#### WHAT THIS TASK INVOLVES:
Please begin with the line containing "Task: Open the Facebook social icon" and reproduce each line exactly until the records below end, without any pictures.

Saved entries
*** Block opens ***

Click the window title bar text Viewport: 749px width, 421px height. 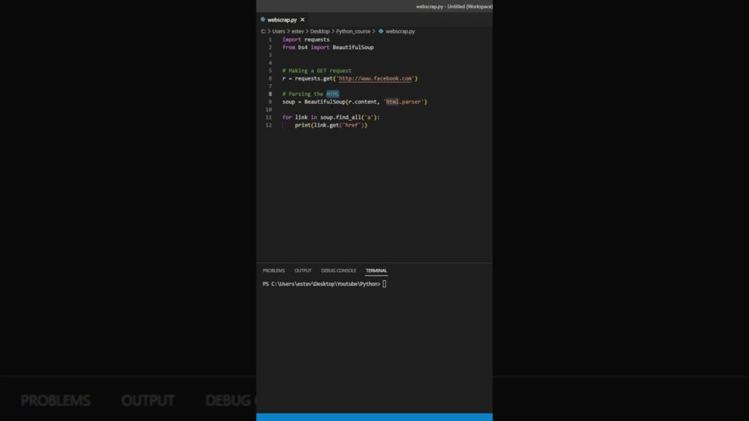[x=453, y=6]
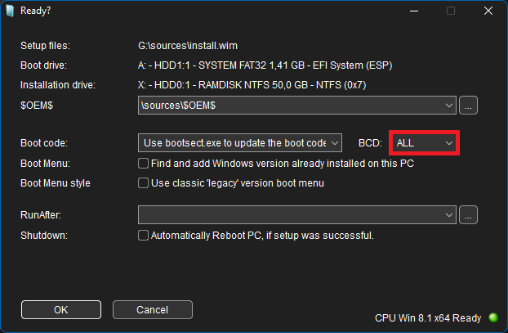Click the \sources\$OEM$ text field
The height and width of the screenshot is (333, 508).
tap(291, 106)
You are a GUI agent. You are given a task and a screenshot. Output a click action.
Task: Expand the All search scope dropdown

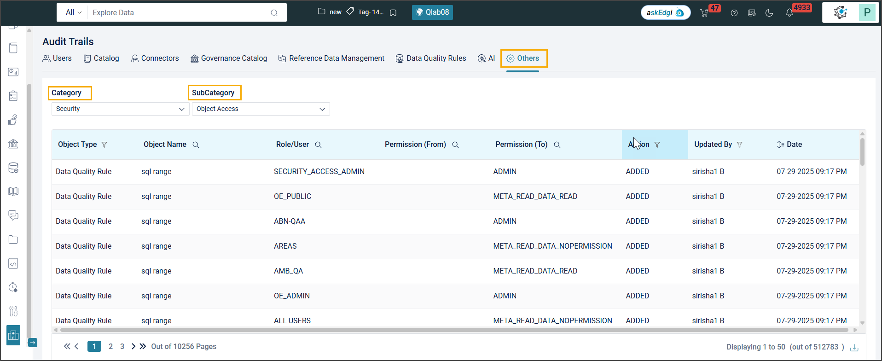coord(73,12)
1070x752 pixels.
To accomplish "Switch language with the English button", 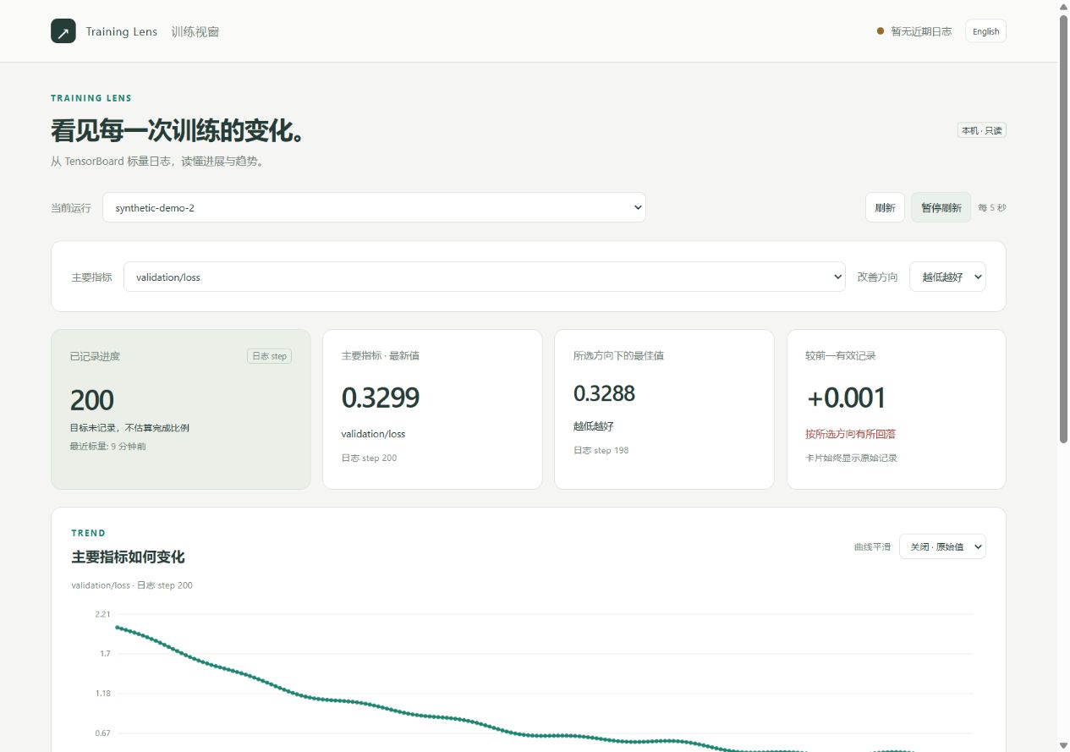I will [x=985, y=31].
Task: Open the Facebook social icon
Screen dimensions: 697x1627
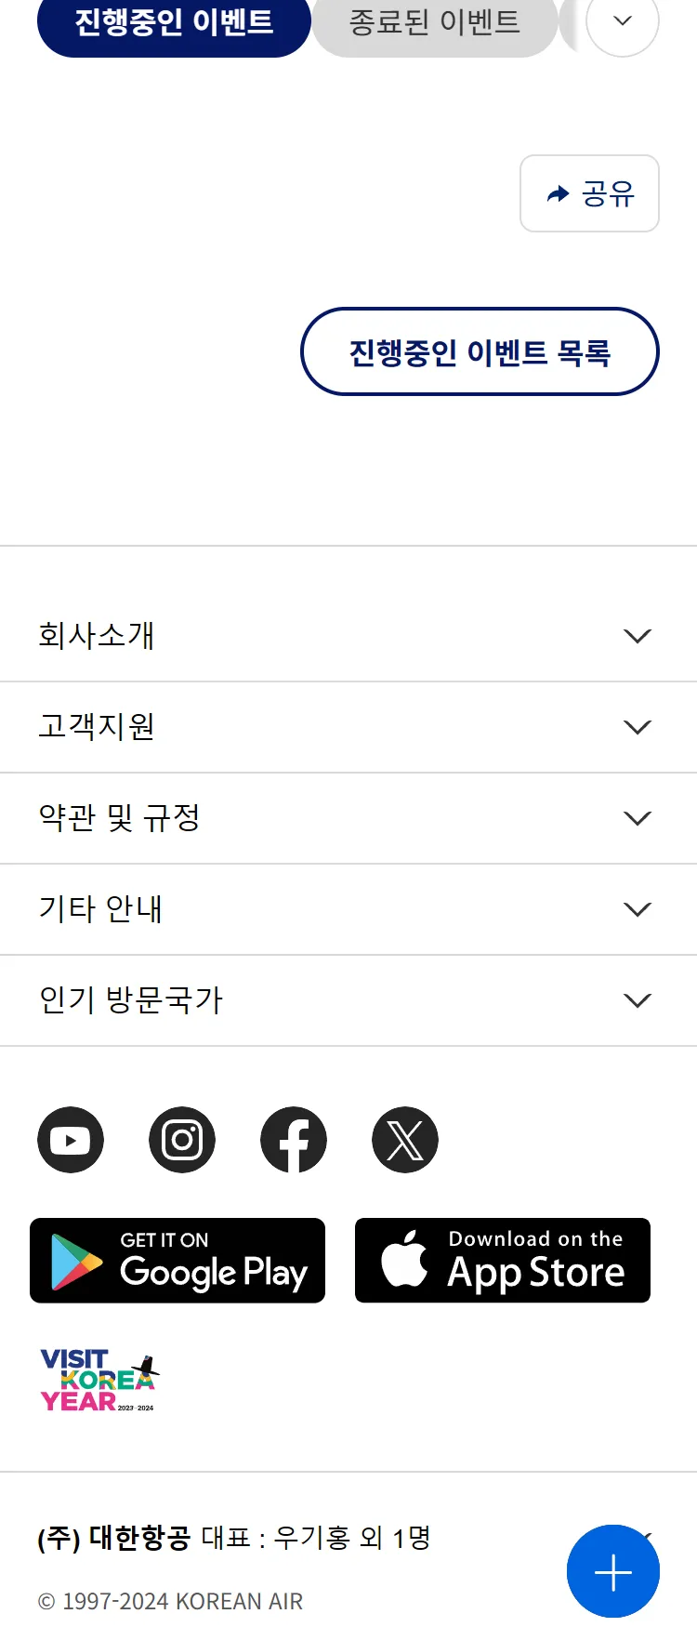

*** Block closes ***

#### SOLUTION FOR THIS EXERCISE:
Task: Open the Facebook social icon
Screen dimensions: 697x1627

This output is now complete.